Working outside a spacecraft in a space suit — or walking on the moon in one — is one of the most dangerous activities an astronaut can participate in. Officially referred to as “EVA” in the abbreviation of the NASA acronym – that’s short for “extravehicular activity” – and commonly referred to as “spacewalking” by the public, leaving the pressurized metal protection of your ship or station and into the Floating emptiness means capturing yourself in a dynamic environment where conditions can change very quickly. EVAs usually last a few hours, but require months of training in the agency’s giant pool to make sure everything goes right.
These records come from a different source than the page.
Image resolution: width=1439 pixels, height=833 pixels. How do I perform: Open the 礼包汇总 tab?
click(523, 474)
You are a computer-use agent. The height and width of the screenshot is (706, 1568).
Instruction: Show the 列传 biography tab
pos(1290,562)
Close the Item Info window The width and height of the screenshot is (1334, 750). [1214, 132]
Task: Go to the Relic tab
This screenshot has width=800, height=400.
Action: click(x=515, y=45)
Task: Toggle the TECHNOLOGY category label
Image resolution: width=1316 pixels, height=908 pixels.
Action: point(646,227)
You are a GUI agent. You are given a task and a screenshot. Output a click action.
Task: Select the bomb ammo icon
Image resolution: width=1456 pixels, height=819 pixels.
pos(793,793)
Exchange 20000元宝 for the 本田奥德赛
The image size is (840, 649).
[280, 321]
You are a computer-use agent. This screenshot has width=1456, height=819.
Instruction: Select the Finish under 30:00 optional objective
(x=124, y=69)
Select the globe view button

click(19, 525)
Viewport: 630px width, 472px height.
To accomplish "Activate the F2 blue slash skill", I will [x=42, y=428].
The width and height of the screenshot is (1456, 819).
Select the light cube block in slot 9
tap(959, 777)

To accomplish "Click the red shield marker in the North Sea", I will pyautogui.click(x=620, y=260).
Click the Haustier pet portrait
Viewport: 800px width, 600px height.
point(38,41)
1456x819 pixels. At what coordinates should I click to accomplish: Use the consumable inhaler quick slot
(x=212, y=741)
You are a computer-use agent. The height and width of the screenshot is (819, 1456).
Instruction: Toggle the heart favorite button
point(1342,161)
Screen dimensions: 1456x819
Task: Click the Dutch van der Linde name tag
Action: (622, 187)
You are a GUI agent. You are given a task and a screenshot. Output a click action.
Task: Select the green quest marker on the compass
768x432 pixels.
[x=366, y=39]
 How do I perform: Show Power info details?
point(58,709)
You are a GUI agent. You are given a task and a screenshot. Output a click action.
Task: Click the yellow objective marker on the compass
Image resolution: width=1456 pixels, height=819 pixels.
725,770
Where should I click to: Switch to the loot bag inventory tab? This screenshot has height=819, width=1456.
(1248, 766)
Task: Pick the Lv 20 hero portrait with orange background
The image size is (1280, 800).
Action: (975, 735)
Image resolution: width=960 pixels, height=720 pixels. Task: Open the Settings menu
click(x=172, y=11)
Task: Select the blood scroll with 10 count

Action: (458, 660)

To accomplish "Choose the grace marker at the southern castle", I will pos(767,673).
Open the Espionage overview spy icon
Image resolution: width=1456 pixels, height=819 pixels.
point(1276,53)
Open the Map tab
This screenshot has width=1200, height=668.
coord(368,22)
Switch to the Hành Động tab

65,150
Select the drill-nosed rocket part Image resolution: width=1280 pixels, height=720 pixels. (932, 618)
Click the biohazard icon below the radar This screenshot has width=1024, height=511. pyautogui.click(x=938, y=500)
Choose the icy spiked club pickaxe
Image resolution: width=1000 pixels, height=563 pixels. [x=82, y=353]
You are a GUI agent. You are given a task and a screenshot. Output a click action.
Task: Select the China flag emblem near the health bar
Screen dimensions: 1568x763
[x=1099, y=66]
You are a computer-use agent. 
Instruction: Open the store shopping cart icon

Apollo’s capstone activities were the surface EVAs, where astronauts planted flags, set up experiments, piloted space cars, and otherwise tried to cram as much activity as possible into very short time windows. It’s hard to make a meaningful estimate of the per-minute cost of each lunar EVA, but estimates in the millions of dollars per minute aren’t far off; with that kind of cost pressure, Apollo astronauts on the lunar surface had to do everything they could to maximize the impact of any trip beyond the lunar module.
We spoke with EVA flight director Grier Wilt, who gave us some interesting information about how EVAs work today and how the Apollo and Gemini programs formed the basis for how EVAs are planned and executed today. She also gave us an excellent historical perspective on NASA today versus NASA in the 1960s – even if we don’t have moon bases in 2017, space continues to inspire.